EXERCISE
Return the data below exactly, but only from the line containing "At what coordinates should I click to accomplish: Select" through the line containing "You are a computer-use agent. Screen dimensions: 1200x676", with both of those lines included.

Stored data
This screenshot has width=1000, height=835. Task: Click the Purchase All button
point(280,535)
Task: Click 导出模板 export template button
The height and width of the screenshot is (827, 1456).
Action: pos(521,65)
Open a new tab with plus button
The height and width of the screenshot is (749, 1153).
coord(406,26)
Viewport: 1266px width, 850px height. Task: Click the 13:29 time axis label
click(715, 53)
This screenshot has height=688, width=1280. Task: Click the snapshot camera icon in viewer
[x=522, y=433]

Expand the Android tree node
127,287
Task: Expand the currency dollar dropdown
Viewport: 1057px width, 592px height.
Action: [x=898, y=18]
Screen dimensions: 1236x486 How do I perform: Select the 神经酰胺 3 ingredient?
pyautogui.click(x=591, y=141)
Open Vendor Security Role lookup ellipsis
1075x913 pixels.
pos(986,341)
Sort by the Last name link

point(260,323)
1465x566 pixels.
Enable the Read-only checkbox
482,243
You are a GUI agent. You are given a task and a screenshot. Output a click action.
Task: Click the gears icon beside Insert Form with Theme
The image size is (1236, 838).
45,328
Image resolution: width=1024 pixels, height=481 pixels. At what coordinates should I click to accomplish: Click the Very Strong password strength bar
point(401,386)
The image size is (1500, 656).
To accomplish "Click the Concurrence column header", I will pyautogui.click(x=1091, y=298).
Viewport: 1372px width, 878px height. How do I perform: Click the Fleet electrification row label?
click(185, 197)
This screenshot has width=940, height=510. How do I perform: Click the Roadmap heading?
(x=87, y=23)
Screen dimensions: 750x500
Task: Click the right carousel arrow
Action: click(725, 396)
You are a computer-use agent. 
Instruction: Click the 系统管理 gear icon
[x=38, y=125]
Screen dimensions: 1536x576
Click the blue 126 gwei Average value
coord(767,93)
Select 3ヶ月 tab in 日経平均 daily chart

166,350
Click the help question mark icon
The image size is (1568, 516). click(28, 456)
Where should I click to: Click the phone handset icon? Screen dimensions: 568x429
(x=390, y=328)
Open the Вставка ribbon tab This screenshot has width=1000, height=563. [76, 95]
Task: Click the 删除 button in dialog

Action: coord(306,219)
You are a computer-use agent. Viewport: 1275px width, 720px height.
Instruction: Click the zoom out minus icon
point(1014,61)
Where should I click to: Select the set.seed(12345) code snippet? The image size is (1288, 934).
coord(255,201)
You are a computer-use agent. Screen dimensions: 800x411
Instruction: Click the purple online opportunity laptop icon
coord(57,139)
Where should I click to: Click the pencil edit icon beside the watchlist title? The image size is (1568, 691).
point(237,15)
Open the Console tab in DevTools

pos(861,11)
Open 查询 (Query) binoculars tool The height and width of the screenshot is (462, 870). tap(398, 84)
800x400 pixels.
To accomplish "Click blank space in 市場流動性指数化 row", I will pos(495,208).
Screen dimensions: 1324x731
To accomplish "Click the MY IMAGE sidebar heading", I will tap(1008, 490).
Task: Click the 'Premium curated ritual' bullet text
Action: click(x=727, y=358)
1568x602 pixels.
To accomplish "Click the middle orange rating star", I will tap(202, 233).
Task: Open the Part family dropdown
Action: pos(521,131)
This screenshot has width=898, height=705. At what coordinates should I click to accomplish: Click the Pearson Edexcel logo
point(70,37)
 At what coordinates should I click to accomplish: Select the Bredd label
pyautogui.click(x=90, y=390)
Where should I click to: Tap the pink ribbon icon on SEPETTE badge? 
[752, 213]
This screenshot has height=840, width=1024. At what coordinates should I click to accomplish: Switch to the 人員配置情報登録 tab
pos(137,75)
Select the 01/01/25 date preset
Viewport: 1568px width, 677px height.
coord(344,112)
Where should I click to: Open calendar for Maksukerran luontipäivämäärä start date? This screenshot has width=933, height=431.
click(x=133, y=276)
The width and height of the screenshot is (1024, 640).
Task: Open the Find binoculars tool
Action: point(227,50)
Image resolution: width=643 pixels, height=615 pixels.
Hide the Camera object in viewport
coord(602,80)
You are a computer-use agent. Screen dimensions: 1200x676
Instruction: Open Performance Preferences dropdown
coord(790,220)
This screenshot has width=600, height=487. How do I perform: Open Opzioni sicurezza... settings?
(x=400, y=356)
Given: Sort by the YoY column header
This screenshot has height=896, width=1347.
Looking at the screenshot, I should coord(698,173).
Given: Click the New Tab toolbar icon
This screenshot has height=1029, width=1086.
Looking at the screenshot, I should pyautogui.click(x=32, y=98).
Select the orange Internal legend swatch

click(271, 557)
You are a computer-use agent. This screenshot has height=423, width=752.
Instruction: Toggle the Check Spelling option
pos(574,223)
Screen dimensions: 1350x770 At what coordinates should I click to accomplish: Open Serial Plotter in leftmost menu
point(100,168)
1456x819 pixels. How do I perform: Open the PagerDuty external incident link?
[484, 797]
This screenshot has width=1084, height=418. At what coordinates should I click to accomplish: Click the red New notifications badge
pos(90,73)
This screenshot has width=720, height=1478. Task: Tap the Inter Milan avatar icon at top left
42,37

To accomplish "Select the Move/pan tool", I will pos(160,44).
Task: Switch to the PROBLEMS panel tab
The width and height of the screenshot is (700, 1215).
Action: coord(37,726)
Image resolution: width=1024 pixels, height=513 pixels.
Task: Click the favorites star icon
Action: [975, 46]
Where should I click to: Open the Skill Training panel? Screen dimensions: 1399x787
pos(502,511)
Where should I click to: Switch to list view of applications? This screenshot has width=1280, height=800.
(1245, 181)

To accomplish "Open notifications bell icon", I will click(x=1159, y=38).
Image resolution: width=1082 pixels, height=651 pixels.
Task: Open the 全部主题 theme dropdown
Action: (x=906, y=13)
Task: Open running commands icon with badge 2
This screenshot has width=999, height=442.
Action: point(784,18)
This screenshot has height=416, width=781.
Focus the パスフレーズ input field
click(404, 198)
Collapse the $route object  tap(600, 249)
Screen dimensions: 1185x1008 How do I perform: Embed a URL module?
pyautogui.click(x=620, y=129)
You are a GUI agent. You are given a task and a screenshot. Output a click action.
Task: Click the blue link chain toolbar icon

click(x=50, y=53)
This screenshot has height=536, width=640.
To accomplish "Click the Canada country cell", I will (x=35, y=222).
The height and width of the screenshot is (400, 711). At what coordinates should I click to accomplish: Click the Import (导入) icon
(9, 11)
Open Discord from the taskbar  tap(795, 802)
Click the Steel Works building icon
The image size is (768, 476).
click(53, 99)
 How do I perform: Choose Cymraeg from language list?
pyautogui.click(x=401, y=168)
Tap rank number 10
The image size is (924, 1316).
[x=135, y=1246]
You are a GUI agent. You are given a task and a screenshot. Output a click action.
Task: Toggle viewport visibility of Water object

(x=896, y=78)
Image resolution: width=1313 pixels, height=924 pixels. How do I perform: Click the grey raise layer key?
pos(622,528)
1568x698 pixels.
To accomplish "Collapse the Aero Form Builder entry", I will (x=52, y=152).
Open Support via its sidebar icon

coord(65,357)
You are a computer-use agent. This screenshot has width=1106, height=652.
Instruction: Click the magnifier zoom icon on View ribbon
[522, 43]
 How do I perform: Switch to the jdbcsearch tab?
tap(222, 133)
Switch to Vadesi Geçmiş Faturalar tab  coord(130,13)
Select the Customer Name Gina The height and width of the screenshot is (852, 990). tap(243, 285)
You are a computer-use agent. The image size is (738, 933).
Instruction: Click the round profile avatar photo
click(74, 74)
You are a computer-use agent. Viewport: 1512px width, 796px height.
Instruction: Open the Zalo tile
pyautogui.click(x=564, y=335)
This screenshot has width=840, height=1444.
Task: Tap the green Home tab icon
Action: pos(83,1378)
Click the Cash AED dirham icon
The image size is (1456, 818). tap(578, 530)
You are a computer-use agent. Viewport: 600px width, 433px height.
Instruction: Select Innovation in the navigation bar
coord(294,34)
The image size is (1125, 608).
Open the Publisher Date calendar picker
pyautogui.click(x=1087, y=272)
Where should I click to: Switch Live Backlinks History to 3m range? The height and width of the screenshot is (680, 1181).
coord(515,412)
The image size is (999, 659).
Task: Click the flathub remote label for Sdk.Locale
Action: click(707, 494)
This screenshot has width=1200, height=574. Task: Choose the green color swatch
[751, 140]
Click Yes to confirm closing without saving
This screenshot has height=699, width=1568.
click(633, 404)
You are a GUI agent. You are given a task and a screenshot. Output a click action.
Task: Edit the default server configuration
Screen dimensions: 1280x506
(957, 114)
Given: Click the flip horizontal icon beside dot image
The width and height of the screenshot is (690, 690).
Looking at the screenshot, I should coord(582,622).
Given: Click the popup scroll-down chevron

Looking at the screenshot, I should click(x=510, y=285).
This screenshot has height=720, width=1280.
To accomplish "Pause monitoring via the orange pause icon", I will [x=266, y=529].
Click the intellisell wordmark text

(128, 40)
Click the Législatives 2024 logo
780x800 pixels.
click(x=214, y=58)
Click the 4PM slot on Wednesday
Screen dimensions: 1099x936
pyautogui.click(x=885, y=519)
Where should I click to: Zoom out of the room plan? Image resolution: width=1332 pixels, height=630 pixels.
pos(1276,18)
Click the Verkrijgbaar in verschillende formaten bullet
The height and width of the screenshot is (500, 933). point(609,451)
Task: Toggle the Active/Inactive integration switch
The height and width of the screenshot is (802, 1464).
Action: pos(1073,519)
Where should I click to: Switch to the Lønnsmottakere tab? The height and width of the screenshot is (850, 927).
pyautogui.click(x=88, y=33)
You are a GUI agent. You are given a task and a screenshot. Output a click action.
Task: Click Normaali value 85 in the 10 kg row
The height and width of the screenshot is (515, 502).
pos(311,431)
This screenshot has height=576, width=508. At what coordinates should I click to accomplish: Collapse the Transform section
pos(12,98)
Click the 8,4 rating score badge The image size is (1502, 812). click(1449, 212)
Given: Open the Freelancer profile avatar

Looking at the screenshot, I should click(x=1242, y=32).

RESULT FOR THIS TASK
 At what coordinates should I click to accomplish: Select the Bredd label
pyautogui.click(x=90, y=390)
Where should I click to: Tap the pink ribbon icon on SEPETTE badge? 
[752, 213]
This screenshot has height=840, width=1024. At what coordinates should I click to accomplish: Switch to the 人員配置情報登録 tab
pos(137,75)
Select the 01/01/25 date preset
Viewport: 1568px width, 677px height.
coord(344,112)
Where should I click to: Open calendar for Maksukerran luontipäivämäärä start date? This screenshot has width=933, height=431.
click(x=133, y=276)
The width and height of the screenshot is (1024, 640).
Task: Open the Find binoculars tool
Action: point(227,50)
Image resolution: width=643 pixels, height=615 pixels.
Hide the Camera object in viewport
coord(602,80)
You are a computer-use agent. Screen dimensions: 1200x676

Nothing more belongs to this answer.